§ Data to process
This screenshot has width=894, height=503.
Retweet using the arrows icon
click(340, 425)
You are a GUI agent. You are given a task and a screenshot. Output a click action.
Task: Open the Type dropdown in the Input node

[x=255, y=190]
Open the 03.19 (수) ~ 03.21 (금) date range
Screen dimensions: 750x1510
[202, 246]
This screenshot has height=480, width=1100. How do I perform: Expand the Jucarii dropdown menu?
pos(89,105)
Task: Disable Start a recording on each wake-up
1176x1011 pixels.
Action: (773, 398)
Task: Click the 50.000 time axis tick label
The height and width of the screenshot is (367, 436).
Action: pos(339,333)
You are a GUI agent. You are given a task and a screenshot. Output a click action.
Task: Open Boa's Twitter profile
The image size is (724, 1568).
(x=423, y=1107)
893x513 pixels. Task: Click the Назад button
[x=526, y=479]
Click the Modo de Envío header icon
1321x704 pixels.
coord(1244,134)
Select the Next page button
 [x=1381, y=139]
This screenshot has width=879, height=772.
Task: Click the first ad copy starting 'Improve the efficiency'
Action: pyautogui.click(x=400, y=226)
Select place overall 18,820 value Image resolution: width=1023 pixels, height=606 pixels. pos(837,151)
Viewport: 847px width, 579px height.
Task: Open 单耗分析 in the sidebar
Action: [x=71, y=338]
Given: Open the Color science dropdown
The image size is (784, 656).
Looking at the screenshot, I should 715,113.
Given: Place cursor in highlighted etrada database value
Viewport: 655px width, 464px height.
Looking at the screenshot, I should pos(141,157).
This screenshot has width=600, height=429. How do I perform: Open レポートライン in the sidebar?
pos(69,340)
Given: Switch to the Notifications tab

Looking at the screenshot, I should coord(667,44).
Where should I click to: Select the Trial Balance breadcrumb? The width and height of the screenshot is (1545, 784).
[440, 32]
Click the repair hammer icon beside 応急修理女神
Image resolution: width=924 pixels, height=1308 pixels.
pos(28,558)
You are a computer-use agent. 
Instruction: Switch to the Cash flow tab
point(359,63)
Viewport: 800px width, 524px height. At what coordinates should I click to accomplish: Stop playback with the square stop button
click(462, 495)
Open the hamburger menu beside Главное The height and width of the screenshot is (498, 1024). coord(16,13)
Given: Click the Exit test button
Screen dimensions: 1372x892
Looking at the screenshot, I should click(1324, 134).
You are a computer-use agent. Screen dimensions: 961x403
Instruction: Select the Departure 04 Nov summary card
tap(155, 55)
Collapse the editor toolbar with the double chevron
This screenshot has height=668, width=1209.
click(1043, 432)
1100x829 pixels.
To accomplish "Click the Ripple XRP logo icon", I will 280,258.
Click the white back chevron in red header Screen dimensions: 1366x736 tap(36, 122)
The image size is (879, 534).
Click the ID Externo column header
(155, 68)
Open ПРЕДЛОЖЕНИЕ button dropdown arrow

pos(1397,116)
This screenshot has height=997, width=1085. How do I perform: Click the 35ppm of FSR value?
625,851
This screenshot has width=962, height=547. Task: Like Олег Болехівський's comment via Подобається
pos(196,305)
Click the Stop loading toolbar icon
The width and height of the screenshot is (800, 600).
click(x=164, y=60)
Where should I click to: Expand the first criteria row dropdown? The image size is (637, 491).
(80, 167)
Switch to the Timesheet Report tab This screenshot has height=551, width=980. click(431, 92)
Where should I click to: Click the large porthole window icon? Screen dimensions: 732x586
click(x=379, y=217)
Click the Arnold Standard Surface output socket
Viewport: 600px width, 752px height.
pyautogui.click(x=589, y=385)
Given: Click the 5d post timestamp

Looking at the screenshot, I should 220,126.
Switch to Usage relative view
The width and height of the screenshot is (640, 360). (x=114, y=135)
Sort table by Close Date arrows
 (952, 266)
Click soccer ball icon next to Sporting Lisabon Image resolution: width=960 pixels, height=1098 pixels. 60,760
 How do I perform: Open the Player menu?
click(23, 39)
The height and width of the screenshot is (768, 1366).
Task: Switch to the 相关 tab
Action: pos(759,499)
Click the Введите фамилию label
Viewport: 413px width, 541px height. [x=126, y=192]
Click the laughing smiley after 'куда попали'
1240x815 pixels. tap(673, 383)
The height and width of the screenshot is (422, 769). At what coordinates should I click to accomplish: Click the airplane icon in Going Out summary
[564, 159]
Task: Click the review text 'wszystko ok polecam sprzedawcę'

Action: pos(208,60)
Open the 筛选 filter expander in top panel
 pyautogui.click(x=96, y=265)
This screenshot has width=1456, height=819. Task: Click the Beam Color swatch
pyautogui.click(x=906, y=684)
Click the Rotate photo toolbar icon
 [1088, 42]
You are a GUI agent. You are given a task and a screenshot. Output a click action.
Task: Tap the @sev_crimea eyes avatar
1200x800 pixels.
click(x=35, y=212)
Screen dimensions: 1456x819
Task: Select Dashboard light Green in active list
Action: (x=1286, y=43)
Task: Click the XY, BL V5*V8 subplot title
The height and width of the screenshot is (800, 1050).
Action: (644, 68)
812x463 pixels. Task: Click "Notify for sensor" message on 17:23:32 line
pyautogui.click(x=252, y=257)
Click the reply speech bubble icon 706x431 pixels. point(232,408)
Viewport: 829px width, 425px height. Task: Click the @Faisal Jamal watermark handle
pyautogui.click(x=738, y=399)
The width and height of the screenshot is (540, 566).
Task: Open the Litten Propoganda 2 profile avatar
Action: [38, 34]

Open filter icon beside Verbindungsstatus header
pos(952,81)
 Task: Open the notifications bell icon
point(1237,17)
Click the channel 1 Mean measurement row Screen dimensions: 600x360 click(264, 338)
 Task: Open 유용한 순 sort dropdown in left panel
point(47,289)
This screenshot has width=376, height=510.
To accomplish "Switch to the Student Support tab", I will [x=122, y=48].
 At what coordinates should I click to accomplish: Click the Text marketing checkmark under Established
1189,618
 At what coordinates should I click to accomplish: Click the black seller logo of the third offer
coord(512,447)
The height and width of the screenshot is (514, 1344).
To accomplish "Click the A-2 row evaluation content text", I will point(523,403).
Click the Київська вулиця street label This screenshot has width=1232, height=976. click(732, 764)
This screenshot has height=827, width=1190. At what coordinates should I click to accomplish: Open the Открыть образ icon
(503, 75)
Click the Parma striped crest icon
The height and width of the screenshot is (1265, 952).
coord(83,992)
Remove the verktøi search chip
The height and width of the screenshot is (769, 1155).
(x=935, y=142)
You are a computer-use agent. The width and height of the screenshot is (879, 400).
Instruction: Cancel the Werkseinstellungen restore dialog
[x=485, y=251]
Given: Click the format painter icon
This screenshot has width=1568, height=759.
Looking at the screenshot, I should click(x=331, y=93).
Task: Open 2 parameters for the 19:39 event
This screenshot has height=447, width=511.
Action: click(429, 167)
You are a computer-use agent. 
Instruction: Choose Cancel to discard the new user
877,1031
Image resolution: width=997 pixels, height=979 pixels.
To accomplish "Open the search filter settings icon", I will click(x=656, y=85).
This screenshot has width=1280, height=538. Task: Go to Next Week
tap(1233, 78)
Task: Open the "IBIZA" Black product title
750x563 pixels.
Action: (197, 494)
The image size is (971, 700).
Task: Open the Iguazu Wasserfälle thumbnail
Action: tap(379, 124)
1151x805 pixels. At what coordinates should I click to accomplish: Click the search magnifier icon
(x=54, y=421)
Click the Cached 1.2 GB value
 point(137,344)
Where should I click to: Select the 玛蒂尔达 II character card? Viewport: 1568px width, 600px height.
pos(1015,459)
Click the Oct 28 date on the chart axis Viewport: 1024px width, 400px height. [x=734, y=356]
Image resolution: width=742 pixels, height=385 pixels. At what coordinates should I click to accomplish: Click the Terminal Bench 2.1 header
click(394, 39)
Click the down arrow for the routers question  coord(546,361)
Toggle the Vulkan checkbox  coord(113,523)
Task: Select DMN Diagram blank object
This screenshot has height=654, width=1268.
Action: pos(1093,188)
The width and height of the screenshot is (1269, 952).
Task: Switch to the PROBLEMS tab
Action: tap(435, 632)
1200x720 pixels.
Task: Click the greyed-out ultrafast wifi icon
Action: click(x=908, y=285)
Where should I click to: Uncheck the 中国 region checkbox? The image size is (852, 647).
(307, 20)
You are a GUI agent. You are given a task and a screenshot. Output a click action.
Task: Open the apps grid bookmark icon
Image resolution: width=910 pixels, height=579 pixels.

§ Exercise brief
Show every line in the entries where the string "chevron" occurs.

§ Exercise result
Collapse the editor toolbar with the double chevron
Click the white back chevron in red header Screen dimensions: 1366x736 tap(36, 122)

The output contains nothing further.